§ **TASK GOAL**:
Scan the lines below and report each one containing "Given" by copying it.

§ **ENTRIES PROVIDED**:
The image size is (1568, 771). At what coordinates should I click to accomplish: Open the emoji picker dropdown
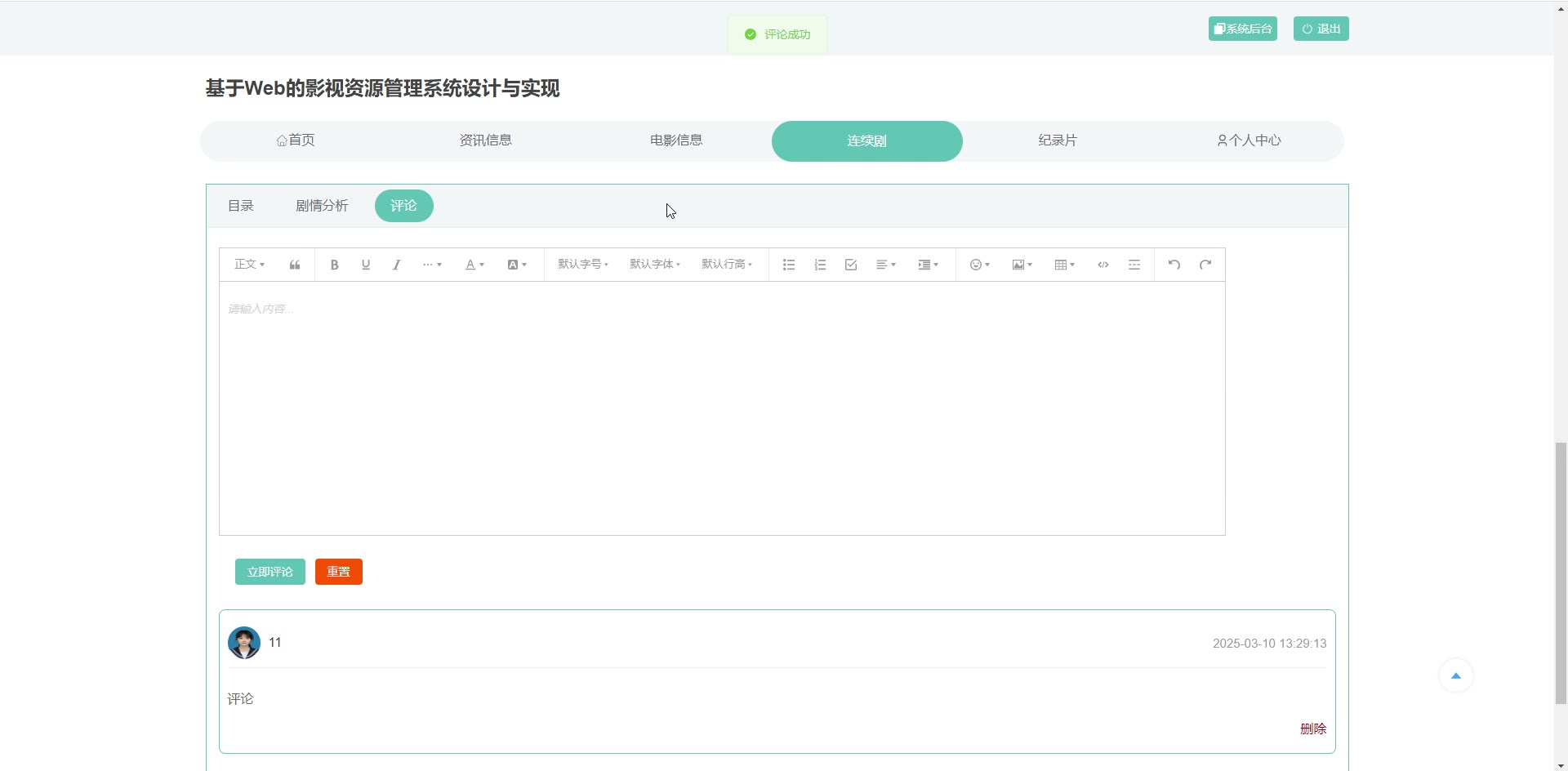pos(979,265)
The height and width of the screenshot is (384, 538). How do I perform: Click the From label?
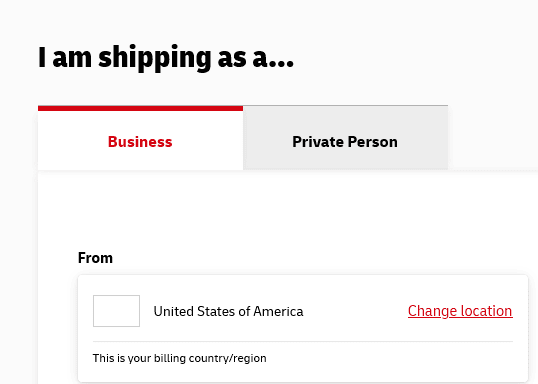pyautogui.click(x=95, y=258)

---

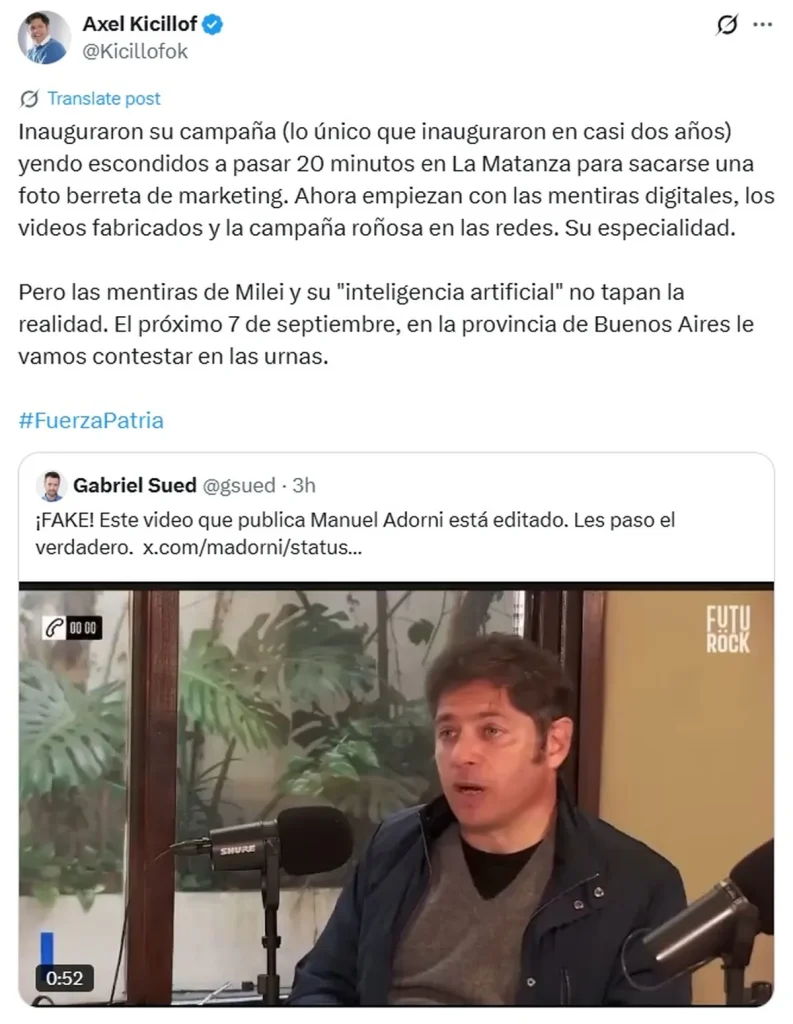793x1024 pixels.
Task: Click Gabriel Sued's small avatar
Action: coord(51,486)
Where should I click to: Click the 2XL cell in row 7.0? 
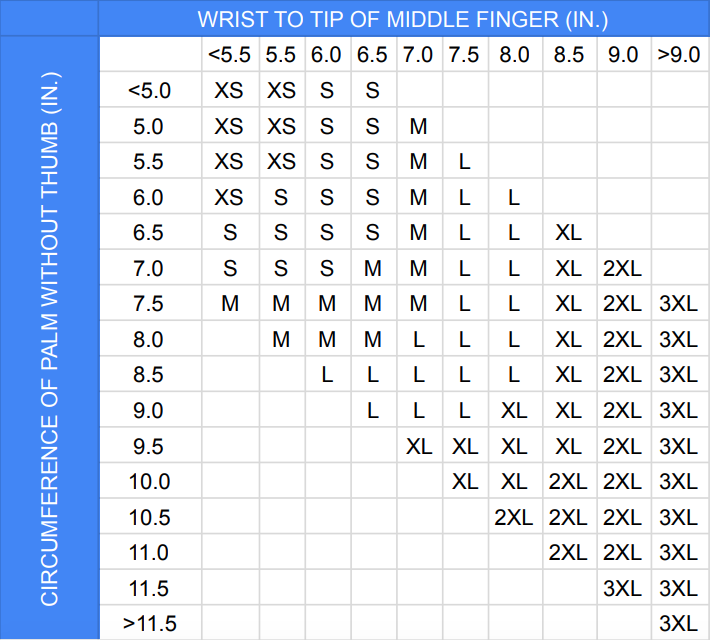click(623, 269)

* * *

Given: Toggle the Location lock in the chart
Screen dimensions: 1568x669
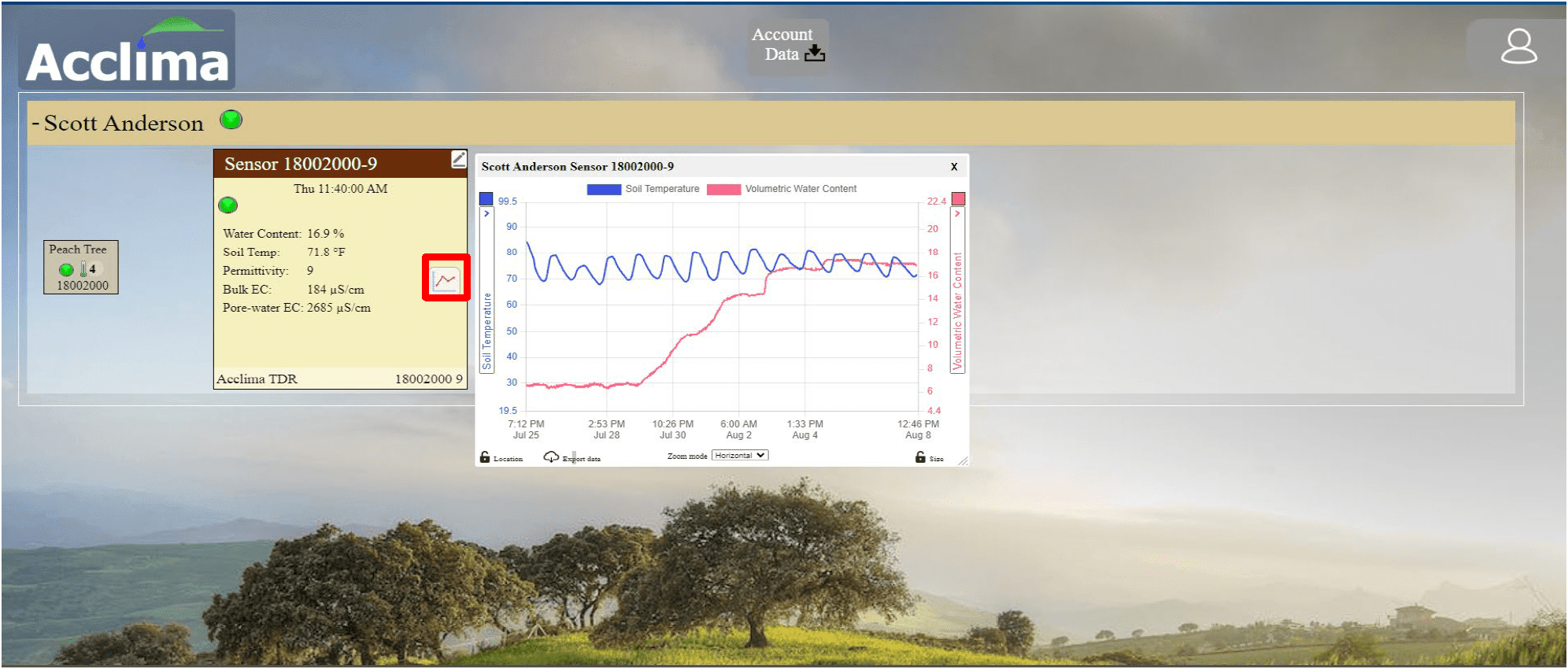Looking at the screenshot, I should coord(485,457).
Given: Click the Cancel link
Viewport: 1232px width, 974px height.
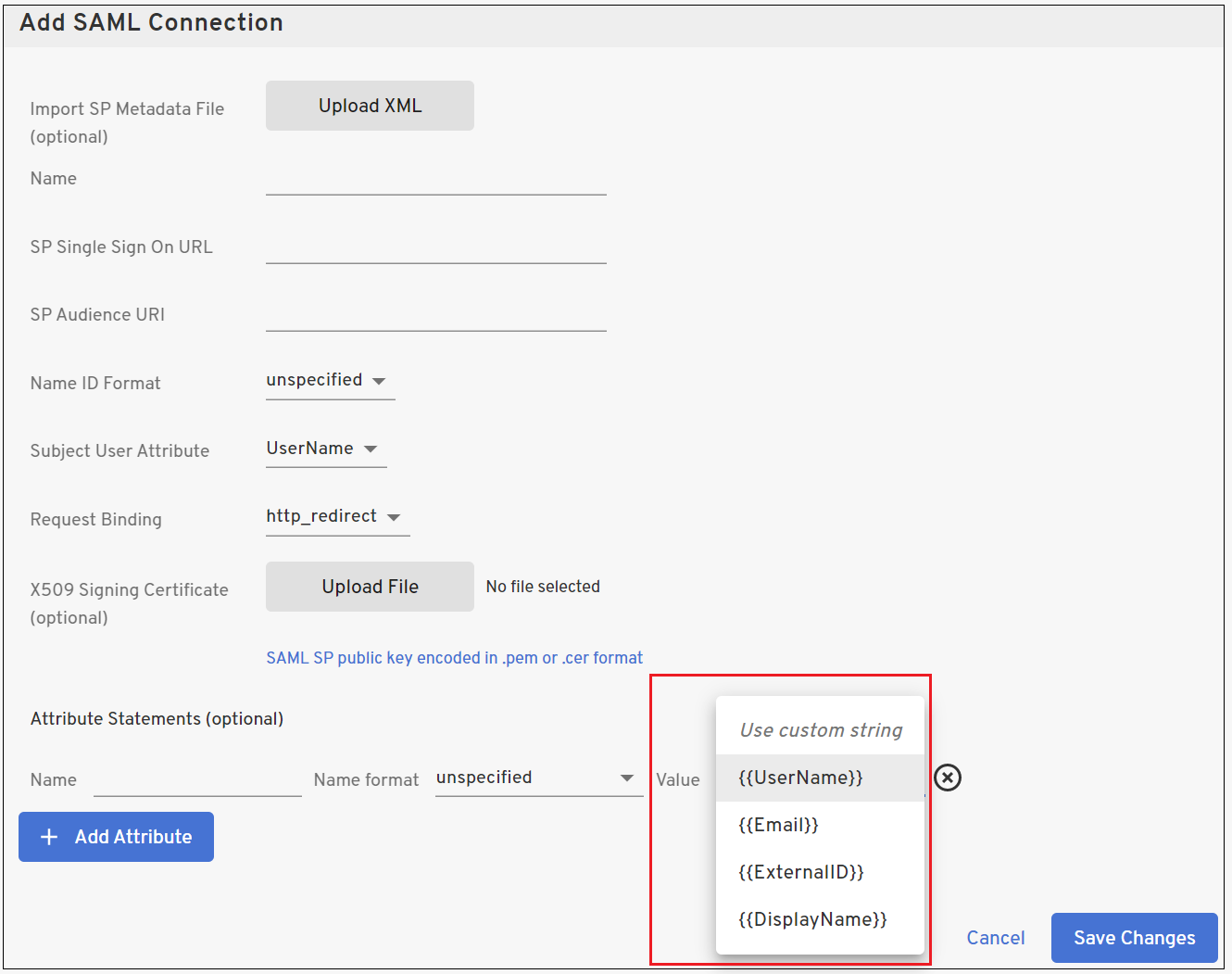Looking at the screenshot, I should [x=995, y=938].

§ **WRITTEN ANSWER**:
Given: Toggle the Location lock in the chart
Given: Click the Cancel link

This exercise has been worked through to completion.